Written task
Reproduce, line for line and without alteration, everything from the line containing "Task: Click the Leicester City badge icon" down to the line containing "Action: click(x=1116, y=369)", including both of those lines.

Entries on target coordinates
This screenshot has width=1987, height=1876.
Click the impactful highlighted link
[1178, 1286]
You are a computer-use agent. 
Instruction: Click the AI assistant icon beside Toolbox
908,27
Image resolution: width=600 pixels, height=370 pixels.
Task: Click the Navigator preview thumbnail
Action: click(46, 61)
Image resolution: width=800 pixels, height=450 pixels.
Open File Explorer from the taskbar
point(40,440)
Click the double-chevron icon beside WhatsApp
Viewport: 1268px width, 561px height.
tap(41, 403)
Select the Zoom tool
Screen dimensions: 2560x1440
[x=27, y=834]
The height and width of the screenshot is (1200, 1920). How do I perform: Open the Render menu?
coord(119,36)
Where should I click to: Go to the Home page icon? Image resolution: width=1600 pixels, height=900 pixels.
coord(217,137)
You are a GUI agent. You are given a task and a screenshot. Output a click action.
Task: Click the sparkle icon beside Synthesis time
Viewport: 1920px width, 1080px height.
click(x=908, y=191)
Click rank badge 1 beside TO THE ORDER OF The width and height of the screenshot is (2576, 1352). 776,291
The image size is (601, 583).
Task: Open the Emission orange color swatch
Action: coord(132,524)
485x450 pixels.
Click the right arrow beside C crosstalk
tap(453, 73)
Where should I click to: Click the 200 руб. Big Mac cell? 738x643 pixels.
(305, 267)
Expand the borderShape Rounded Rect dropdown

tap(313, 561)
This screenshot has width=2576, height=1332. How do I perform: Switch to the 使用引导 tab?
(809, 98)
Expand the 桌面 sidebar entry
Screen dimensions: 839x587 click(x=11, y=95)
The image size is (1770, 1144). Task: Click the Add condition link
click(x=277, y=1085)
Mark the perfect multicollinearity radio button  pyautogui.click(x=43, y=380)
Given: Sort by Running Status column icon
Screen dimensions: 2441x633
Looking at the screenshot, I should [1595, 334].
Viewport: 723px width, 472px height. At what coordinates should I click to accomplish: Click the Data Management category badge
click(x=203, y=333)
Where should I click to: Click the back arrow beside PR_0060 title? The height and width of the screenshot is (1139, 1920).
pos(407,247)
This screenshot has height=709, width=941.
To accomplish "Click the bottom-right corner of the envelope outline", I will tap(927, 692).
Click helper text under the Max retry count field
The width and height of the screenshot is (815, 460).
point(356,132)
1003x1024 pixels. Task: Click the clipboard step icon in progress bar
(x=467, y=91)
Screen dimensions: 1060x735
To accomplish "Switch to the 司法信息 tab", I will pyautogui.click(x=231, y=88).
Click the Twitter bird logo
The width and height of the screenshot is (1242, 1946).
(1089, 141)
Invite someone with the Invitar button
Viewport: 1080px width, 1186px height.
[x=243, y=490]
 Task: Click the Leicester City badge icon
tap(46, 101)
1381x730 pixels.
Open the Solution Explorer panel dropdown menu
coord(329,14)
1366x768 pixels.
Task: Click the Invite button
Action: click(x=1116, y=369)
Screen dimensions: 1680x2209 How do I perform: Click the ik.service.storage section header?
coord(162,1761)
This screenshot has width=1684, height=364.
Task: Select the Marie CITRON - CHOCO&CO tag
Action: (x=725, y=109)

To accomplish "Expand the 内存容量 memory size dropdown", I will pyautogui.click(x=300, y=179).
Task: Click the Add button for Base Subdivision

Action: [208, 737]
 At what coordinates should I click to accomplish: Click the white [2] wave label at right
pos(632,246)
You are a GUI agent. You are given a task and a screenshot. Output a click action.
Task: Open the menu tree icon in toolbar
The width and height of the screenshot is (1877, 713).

Output of the exercise
 Task: Click the Leicester City badge icon
tap(46, 101)
1381x730 pixels.
Open the Solution Explorer panel dropdown menu
coord(329,14)
1366x768 pixels.
Task: Click the Invite button
Action: click(x=1116, y=369)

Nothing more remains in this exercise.